Cloud Games 2023

Not this weekend, but the one before, Skydive Chicago once again hosted the illustrious Cloud Games, one of my favorite events of the year. If you’re not in the know, it’s a dispersed competition run by Skydive Chicago, where skydivers can compete from the comfort of their home DZ. You upload videos as you do the jumps and, Tada! A competition.

You should check out their website! They have more details, fun pics, and results here.

Cloud Games fun at Skydive Cal!

First, the thank yous

First, to Skydive California, for working with us to manifest the teams and get our jumps in. Cloud Games doesn’t benefit Skydive CA at all, so I am eternally grateful that everyone makes it possible for us to jump our faces off for Cloud Games.

Second, to Skydive Chicago, for hosting the event! It is such a fun event, and it gives jumpers the opportunity to try out competition on a budget, without committing to the travel or cost of going to Nationals. We appreciate you working around the 2 hour time difference and all the hoops you have to jump through to let Skydive CA compete.

Next, to Richo Butts, for being the meet director at Skydive CA! He makes a big hoopla every year, encouraging teams to get into cloud games, then he prints out the draws, the slates, attends the meet directors meetings, etc.

Finally, to all the teams. To the teams that I was on, thank you for taking time out of your weekend to fly with me! And to be flexible as we were juggling teams and events. Thanks especially for the people who were always on time. You make my life easier. And thanks to the teams that I wasn’t a part of. I’m so proud of you for coming out!
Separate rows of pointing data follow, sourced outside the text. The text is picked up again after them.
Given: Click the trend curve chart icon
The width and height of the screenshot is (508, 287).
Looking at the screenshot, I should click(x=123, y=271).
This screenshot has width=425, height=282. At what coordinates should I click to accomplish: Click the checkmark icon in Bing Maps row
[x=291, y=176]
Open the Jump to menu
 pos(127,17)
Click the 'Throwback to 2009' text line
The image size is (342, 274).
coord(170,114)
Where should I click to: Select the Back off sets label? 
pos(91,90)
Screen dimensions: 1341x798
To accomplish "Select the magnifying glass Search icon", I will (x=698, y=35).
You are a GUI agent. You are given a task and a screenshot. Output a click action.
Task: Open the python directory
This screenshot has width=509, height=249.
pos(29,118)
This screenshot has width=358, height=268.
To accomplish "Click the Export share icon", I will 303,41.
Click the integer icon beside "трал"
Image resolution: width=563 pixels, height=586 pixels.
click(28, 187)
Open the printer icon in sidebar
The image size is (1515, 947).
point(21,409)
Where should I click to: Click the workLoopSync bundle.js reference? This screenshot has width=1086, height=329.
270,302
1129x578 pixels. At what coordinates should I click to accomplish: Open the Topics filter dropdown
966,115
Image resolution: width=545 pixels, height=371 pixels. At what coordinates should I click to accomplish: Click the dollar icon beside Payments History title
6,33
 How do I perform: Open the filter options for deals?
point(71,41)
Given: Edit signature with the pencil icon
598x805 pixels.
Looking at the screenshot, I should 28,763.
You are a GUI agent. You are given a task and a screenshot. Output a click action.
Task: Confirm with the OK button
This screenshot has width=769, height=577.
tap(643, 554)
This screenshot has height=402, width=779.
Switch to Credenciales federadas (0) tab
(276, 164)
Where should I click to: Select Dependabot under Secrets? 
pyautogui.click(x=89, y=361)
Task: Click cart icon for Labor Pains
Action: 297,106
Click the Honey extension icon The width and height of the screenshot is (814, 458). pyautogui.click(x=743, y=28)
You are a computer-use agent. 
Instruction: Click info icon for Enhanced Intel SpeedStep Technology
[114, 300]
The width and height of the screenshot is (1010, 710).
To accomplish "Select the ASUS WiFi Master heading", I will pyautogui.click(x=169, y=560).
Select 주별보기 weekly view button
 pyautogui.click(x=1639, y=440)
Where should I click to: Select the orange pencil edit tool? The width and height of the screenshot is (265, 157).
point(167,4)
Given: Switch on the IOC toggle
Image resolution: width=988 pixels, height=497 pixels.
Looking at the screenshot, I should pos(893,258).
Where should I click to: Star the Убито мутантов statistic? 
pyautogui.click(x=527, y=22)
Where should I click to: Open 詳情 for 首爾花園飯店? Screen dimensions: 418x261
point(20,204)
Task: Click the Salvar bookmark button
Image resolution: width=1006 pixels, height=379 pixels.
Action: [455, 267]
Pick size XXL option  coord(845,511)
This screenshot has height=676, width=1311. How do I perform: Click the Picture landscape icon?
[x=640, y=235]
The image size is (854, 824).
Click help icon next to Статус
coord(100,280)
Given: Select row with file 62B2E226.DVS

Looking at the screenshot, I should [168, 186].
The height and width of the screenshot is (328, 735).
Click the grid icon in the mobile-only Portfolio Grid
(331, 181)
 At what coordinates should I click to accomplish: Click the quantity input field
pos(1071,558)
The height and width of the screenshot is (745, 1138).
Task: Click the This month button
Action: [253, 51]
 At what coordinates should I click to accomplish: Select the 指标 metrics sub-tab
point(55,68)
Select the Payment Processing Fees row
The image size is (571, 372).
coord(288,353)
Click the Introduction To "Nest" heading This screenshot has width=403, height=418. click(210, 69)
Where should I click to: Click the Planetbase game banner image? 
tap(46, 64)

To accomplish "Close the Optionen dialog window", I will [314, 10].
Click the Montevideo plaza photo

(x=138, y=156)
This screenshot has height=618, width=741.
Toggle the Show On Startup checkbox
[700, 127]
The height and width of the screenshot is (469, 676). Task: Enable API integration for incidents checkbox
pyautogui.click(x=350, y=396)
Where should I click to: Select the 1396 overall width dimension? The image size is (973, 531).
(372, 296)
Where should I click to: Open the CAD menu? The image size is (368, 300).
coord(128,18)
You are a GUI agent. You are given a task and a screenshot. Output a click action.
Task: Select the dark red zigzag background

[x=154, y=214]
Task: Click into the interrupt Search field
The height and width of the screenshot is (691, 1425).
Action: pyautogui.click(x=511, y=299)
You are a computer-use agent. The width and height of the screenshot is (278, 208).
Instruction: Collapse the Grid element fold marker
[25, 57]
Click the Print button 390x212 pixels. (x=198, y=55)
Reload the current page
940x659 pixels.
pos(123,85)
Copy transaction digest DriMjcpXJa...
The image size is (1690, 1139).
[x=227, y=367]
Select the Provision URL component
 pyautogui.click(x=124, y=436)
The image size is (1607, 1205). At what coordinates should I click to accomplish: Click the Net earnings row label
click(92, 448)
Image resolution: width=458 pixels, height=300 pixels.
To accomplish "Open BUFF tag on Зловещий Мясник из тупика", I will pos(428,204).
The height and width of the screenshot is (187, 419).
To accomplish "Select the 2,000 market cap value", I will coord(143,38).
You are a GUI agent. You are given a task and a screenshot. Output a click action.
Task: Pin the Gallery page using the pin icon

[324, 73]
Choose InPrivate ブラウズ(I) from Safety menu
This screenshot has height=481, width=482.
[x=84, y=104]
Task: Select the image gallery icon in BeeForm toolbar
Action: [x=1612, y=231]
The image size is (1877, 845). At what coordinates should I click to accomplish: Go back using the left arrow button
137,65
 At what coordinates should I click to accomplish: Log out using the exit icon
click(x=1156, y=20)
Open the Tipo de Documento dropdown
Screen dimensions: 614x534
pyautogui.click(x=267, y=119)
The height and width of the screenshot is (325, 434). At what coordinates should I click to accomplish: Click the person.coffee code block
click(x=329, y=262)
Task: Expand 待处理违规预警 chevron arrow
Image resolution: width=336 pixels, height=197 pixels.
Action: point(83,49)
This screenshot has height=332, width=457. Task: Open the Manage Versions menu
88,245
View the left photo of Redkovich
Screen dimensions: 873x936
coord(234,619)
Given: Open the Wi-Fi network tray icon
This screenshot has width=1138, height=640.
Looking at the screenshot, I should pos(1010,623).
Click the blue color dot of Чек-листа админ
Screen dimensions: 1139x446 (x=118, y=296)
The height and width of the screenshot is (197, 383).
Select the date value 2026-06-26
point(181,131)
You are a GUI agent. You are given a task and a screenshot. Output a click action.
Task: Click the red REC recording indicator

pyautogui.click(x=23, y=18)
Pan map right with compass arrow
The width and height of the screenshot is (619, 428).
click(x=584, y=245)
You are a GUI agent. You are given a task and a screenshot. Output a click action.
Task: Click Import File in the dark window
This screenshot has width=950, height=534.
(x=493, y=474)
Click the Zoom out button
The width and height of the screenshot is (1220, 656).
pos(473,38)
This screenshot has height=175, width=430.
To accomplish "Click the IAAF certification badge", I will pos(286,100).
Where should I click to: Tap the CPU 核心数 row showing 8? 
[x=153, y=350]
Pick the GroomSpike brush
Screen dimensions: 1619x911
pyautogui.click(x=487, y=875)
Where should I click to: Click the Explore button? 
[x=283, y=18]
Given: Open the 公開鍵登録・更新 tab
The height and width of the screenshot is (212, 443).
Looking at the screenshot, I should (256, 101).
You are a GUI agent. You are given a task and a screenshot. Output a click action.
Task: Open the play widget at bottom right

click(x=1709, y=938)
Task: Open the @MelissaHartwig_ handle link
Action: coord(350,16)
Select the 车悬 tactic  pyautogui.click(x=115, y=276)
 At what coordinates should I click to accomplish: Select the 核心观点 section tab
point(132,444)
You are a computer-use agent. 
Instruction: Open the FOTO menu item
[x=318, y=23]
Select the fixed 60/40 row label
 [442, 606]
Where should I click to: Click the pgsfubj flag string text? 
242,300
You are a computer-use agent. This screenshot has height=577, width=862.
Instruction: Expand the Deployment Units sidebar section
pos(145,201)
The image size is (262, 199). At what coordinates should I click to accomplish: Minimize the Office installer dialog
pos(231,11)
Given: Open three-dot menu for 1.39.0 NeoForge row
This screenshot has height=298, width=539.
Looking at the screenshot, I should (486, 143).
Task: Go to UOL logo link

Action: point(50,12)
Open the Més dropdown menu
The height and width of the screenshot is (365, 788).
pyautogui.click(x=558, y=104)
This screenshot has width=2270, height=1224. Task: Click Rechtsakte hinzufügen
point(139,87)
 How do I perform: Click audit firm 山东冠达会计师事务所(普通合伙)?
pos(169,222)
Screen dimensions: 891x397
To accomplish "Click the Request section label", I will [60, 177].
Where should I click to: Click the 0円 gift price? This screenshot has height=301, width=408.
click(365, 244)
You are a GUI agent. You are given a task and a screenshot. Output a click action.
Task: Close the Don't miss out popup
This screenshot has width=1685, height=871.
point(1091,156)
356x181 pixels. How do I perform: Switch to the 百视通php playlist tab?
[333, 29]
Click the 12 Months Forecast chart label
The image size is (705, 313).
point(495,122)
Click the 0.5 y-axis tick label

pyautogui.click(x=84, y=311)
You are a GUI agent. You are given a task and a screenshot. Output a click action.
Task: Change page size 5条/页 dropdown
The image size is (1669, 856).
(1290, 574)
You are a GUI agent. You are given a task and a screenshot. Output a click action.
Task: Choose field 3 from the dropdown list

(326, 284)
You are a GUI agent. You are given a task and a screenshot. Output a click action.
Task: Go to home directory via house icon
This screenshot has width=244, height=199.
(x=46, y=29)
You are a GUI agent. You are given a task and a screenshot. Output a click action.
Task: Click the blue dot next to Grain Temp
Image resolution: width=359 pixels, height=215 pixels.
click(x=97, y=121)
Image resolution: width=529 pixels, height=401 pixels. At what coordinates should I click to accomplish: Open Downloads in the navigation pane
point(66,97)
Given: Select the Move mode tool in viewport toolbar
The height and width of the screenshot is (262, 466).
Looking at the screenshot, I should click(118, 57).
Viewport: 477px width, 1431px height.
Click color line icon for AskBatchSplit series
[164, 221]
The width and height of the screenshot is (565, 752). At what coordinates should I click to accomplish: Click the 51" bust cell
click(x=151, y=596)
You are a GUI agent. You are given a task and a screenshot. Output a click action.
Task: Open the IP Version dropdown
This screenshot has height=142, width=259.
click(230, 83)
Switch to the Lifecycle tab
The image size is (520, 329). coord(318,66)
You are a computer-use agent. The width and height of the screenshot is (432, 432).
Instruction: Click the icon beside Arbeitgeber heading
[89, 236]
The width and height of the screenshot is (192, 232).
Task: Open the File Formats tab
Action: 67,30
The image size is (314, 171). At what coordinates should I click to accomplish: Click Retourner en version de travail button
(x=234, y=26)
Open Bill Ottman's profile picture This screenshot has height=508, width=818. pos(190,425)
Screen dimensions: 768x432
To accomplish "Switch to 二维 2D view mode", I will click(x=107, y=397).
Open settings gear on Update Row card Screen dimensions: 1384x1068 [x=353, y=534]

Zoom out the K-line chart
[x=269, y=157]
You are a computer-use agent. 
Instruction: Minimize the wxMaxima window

Finally, someone is making good use of the mock up

Props to the Competitors

Props to all the competitors that came out. While I find structured skydiving, like competition and training camps and try-outs, incredibly rewarding, that is not the norm. It takes so much extra effort to do a competition than just showing up for a day of fun jumping. You need to finish the jumps, so you have to keep skydiving even if you’re tired or hungry. You have to follow the dive flows, even if they’re incredibly hard and you hate them. You have to remember whose hand to hold and who to shit-whip (which blocks and randoms are in that dive flow). You probably have to show up early to walk the skydives which takes time and engineering and a fair amount of confusion. For any camera flyers, you have the added pressure of making sure you have plenty of Go Pro battery, that you get the teams in frame, and that you don’t accidentally drop a SD card out of the door of the airplane. Even a chill competition like Cloud Games still demands more than a day of just hanging out at the DZ. So I’m glad the competitors were all willing to get out there and do it anyway.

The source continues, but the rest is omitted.